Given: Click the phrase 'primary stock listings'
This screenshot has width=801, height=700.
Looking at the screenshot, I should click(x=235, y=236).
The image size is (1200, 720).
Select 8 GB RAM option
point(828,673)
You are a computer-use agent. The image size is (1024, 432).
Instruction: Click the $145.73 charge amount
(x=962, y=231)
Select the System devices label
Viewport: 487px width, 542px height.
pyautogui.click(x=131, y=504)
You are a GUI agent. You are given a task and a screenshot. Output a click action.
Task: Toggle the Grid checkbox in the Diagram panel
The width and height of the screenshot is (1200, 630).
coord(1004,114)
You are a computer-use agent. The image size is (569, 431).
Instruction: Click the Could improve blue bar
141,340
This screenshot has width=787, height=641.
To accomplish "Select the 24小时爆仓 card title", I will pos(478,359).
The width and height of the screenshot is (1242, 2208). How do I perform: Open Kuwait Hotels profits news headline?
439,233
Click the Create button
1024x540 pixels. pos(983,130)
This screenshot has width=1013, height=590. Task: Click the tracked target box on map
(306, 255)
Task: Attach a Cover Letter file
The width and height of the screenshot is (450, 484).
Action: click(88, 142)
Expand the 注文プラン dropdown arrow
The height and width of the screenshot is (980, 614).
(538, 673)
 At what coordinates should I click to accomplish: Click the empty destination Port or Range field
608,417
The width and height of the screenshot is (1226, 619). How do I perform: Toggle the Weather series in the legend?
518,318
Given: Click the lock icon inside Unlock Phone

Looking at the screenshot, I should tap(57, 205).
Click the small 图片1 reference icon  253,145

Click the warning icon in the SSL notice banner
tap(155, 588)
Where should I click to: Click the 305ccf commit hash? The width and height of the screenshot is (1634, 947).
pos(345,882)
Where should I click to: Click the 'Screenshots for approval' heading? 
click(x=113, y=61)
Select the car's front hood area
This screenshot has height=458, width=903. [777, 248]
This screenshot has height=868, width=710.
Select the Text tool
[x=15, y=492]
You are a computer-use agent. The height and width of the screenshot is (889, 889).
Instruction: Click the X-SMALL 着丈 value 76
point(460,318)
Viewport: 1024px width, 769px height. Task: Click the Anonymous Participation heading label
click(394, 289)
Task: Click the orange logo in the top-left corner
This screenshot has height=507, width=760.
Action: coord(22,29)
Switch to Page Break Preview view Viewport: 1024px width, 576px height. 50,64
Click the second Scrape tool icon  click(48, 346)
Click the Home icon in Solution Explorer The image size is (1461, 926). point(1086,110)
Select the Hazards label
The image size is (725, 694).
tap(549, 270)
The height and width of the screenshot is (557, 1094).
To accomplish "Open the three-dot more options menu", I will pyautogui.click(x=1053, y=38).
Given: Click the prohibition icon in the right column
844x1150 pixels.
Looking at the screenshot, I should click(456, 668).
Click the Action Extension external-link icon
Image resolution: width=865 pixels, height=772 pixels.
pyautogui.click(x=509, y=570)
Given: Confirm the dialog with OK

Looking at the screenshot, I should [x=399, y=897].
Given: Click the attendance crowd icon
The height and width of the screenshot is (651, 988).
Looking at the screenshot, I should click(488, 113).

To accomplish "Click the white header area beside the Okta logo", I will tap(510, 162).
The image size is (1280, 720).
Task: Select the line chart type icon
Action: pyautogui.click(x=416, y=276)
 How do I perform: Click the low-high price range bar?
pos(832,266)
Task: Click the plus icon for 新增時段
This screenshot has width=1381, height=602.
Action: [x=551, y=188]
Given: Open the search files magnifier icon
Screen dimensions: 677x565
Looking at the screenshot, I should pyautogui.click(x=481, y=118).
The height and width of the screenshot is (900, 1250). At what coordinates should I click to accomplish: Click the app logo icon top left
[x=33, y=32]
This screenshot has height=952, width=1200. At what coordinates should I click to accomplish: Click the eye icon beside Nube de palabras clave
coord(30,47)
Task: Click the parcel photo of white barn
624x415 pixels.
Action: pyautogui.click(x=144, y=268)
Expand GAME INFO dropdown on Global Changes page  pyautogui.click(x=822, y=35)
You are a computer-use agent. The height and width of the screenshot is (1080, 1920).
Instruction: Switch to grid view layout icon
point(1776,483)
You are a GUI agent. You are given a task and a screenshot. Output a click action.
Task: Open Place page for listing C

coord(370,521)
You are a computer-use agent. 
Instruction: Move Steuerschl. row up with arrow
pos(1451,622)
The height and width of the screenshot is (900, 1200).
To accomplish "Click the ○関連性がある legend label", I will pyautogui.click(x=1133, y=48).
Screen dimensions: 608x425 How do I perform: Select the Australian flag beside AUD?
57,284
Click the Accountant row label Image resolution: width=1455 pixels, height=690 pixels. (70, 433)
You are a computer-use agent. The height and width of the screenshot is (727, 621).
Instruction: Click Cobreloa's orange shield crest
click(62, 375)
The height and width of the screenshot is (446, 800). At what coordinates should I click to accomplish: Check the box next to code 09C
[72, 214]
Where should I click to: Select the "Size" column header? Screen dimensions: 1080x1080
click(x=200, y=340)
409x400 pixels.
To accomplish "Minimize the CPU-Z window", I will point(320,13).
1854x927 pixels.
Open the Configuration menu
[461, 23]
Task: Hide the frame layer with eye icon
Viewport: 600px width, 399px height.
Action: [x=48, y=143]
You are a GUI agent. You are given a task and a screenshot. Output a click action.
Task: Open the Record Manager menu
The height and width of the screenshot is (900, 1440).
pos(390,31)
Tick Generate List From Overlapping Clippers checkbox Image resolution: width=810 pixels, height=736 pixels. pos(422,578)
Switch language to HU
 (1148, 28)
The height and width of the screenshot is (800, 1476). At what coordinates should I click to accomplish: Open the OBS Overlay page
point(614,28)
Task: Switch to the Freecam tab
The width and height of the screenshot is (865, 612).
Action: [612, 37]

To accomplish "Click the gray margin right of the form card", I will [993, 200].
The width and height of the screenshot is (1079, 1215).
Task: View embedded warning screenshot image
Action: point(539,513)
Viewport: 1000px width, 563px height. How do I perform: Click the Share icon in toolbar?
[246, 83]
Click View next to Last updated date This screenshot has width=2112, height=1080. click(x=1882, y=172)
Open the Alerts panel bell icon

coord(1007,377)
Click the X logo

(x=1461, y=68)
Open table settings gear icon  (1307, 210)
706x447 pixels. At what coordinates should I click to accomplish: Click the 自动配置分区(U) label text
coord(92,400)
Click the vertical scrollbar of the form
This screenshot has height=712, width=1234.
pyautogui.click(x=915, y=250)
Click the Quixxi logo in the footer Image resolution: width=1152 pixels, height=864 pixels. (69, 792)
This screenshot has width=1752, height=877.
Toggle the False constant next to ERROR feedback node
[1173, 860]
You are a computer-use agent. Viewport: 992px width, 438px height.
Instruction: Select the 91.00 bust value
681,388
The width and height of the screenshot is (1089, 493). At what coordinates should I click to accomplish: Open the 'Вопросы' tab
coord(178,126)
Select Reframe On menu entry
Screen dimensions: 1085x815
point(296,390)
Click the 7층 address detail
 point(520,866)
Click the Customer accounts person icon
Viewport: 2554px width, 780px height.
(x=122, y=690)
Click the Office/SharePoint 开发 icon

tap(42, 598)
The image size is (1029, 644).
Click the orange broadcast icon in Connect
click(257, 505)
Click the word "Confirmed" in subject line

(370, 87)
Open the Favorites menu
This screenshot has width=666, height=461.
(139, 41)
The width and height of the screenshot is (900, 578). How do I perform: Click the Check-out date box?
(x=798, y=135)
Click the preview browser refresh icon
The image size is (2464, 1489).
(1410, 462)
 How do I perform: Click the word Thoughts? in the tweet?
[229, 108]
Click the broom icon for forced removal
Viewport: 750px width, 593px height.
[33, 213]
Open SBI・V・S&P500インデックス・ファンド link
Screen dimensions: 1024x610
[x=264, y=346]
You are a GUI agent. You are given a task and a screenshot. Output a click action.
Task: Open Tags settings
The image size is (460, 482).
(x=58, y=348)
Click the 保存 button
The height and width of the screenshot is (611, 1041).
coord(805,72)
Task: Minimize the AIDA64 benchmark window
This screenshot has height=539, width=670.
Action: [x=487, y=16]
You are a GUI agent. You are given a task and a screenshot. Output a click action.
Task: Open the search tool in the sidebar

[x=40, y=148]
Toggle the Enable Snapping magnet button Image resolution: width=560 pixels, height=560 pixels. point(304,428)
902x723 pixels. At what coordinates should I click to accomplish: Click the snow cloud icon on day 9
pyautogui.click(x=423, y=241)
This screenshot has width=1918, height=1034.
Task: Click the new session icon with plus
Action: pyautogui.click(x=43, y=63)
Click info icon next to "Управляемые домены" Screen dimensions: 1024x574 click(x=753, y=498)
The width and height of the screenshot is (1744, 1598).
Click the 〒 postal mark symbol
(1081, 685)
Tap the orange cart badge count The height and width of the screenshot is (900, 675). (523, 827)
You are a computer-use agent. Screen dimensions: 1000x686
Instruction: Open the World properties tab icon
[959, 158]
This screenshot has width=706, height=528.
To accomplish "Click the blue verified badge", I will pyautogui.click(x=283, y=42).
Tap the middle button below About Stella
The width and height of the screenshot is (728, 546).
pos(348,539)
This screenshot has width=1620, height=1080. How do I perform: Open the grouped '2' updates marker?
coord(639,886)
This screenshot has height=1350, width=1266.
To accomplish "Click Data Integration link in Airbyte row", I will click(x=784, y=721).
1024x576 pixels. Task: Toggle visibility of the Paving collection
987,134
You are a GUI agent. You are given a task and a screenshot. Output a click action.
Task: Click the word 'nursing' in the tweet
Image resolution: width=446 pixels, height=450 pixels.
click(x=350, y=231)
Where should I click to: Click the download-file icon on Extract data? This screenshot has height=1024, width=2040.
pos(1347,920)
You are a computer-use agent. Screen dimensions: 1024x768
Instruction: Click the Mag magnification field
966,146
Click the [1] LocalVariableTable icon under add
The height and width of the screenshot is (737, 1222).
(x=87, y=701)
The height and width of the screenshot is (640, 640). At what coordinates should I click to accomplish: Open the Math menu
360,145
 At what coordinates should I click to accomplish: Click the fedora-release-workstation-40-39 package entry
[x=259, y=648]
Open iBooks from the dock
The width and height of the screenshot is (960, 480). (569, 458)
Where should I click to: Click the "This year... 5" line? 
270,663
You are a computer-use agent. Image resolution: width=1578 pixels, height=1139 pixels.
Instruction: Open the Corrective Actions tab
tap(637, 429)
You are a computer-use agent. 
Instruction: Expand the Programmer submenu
⁂
Exercise instructions:
What you return must be an exact retyping of the lines above starting at the line with "409x400 pixels." and ending at the line with "Task: Open the Record Manager menu", and nothing besides.

Final answer:
409x400 pixels.
To accomplish "Minimize the CPU-Z window", I will point(320,13).
1854x927 pixels.
Open the Configuration menu
[461, 23]
Task: Hide the frame layer with eye icon
Viewport: 600px width, 399px height.
Action: [x=48, y=143]
You are a GUI agent. You are given a task and a screenshot. Output a click action.
Task: Open the Record Manager menu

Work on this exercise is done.